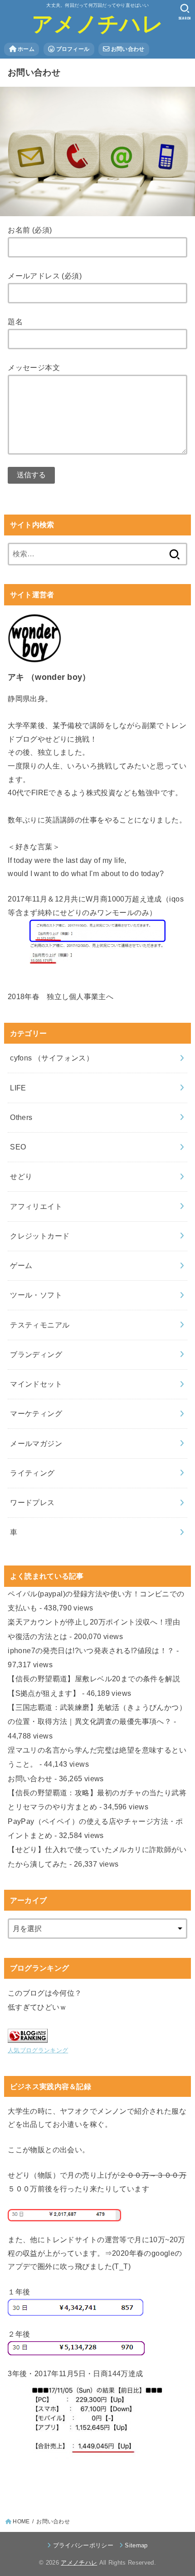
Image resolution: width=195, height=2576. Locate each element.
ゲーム (21, 1265)
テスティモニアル (39, 1325)
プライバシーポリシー (83, 2545)
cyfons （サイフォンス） (51, 1058)
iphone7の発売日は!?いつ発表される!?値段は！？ (91, 1650)
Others (21, 1117)
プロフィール (71, 49)
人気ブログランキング (38, 2050)
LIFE (18, 1088)
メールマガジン (36, 1443)
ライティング (32, 1473)
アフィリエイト (36, 1206)
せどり (21, 1176)
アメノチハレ (97, 24)
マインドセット (36, 1384)
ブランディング (36, 1354)
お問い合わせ (127, 49)
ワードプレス (32, 1502)
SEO (18, 1147)
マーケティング (36, 1413)
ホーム (25, 49)
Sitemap (136, 2545)
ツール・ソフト (36, 1295)
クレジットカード (39, 1236)
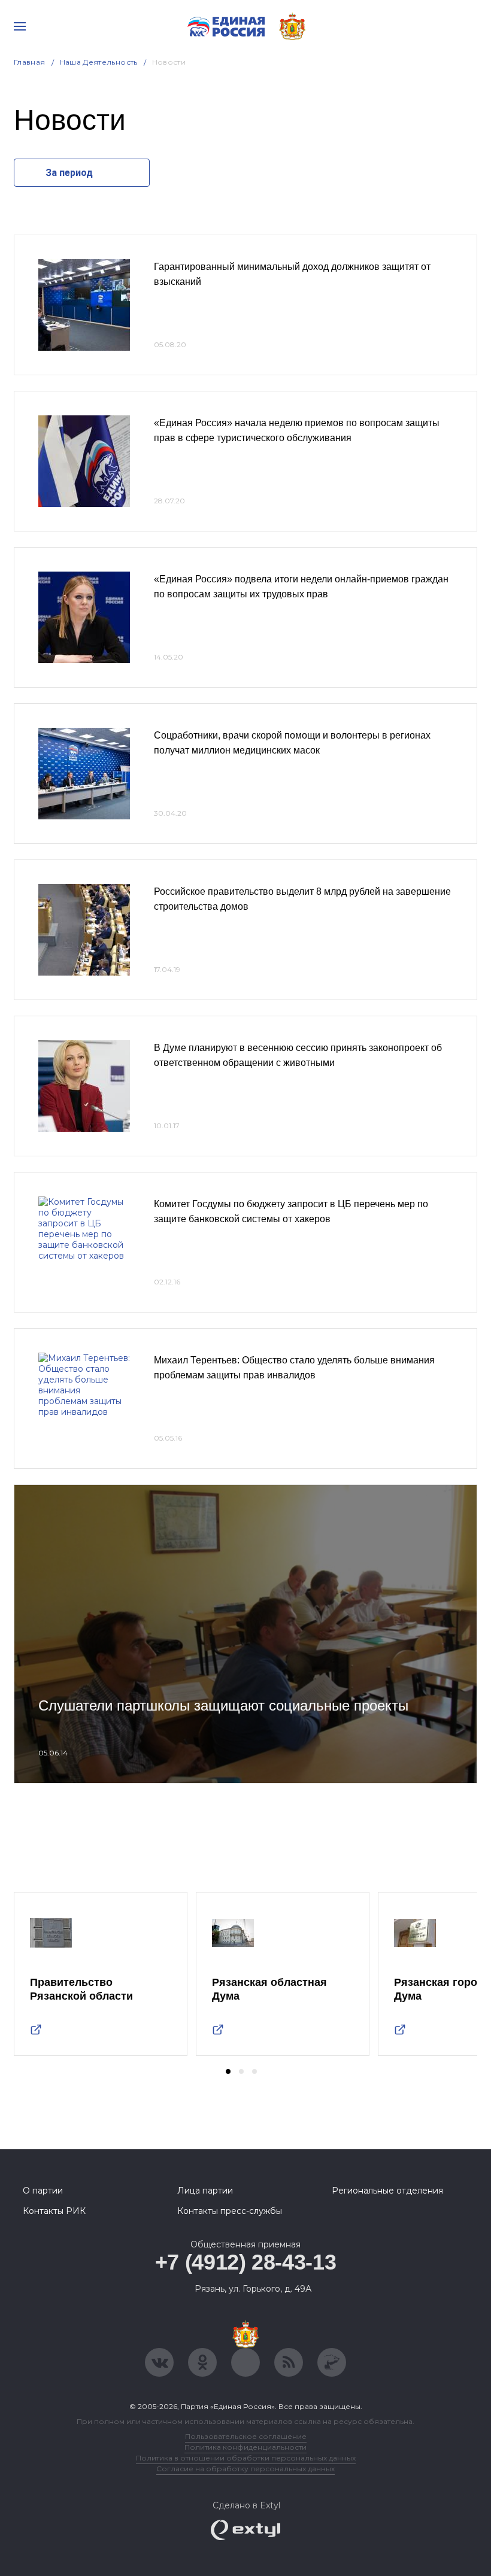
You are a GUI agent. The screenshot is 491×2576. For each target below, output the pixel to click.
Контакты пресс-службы (229, 2211)
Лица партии (205, 2190)
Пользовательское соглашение (246, 2436)
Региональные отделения (387, 2190)
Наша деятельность (99, 61)
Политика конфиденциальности (245, 2447)
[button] (228, 2071)
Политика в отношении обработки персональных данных (246, 2457)
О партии (43, 2190)
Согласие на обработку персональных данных (245, 2468)
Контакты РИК (54, 2211)
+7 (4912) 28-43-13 (246, 2262)
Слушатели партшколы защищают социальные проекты (223, 1705)
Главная (30, 61)
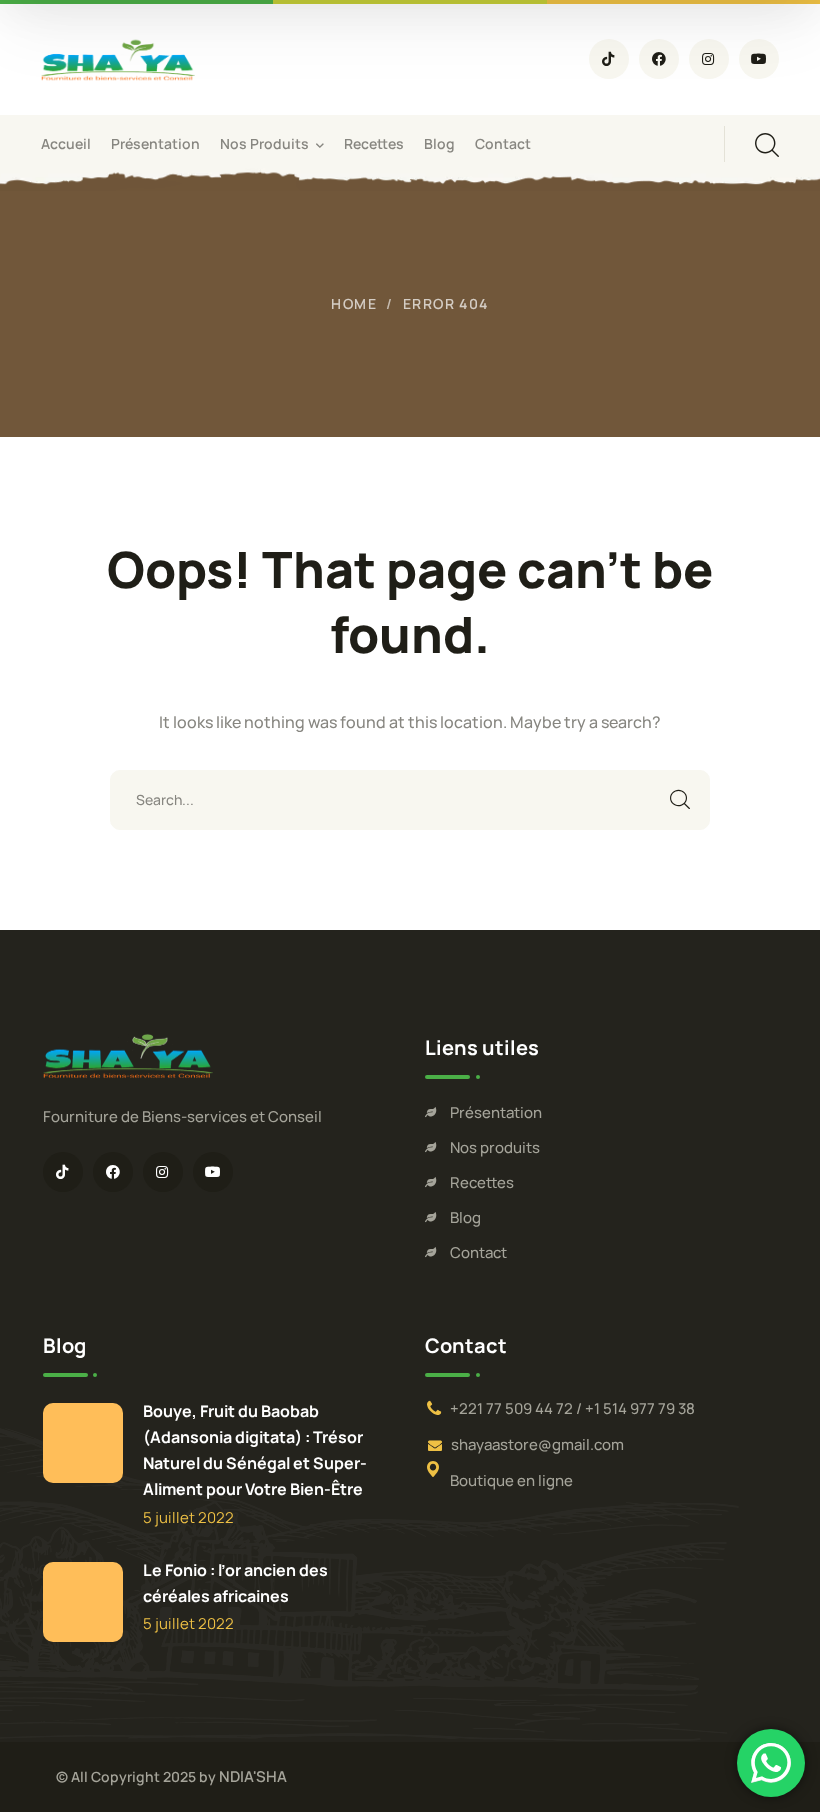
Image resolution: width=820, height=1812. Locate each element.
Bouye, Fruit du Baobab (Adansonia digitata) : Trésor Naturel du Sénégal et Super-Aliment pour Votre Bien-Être (255, 1450)
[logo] (118, 58)
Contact (478, 1252)
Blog (465, 1217)
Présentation (496, 1112)
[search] (767, 145)
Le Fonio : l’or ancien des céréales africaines (235, 1583)
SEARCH (680, 800)
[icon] (609, 59)
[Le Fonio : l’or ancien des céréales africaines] (83, 1602)
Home (354, 303)
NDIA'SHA (253, 1776)
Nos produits (495, 1147)
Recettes (482, 1182)
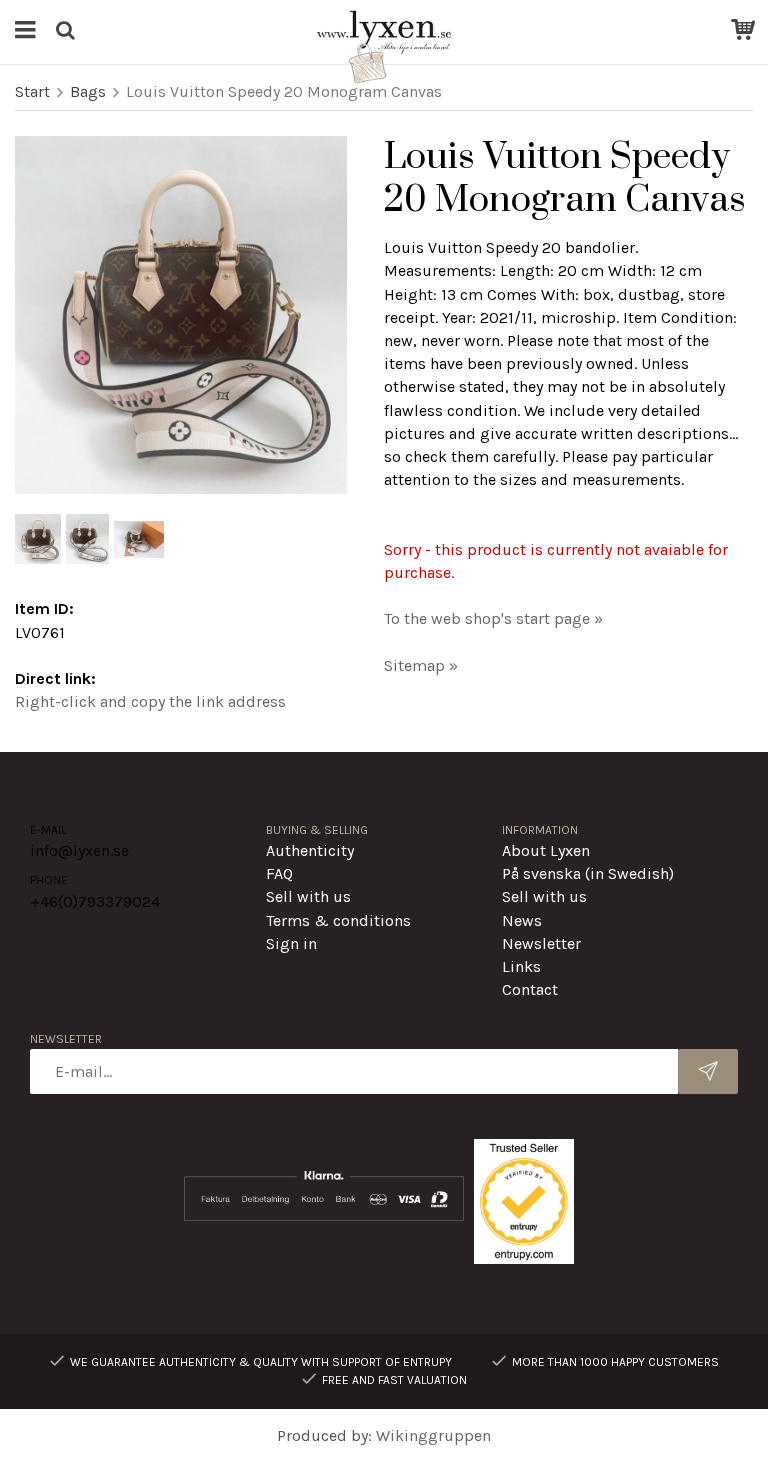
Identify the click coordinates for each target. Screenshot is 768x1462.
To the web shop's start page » (493, 618)
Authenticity (310, 850)
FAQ (279, 873)
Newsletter (541, 943)
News (522, 920)
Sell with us (308, 896)
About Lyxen (546, 850)
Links (521, 966)
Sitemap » (421, 665)
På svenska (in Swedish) (588, 873)
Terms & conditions (338, 920)
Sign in (291, 943)
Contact (530, 989)
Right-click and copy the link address (150, 701)
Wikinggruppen (433, 1435)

What is being asked
Give the lines above again exactly, from the one containing "メールマガジン (36, 1443)" to the one containing "Согласие на обработку", both included, but leave out the pictures.

Solution to this exercise
メールマガジン (36, 1443)
ライティング (32, 1473)
アフィリエイト (36, 1206)
せどり (21, 1176)
アメノチハレ (97, 24)
マインドセット (36, 1384)
ブランディング (36, 1354)
お問い合わせ (127, 49)
ワードプレス (32, 1502)
SEO (18, 1147)
マーケティング (36, 1413)
ホーム (25, 49)
Sitemap (136, 2545)
ツール・ソフト (36, 1295)
クレジットカード (39, 1236)
You are a GUI agent. The screenshot is 491×2576. For each target below, output the pixel to click.
Контакты пресс-службы (229, 2211)
Лица партии (205, 2190)
Пользовательское соглашение (246, 2436)
Региональные отделения (387, 2190)
Наша деятельность (99, 61)
Политика конфиденциальности (245, 2447)
[button] (228, 2071)
Политика в отношении обработки персональных данных (246, 2457)
О партии (43, 2190)
Согласие на обработку персональных данных (245, 2468)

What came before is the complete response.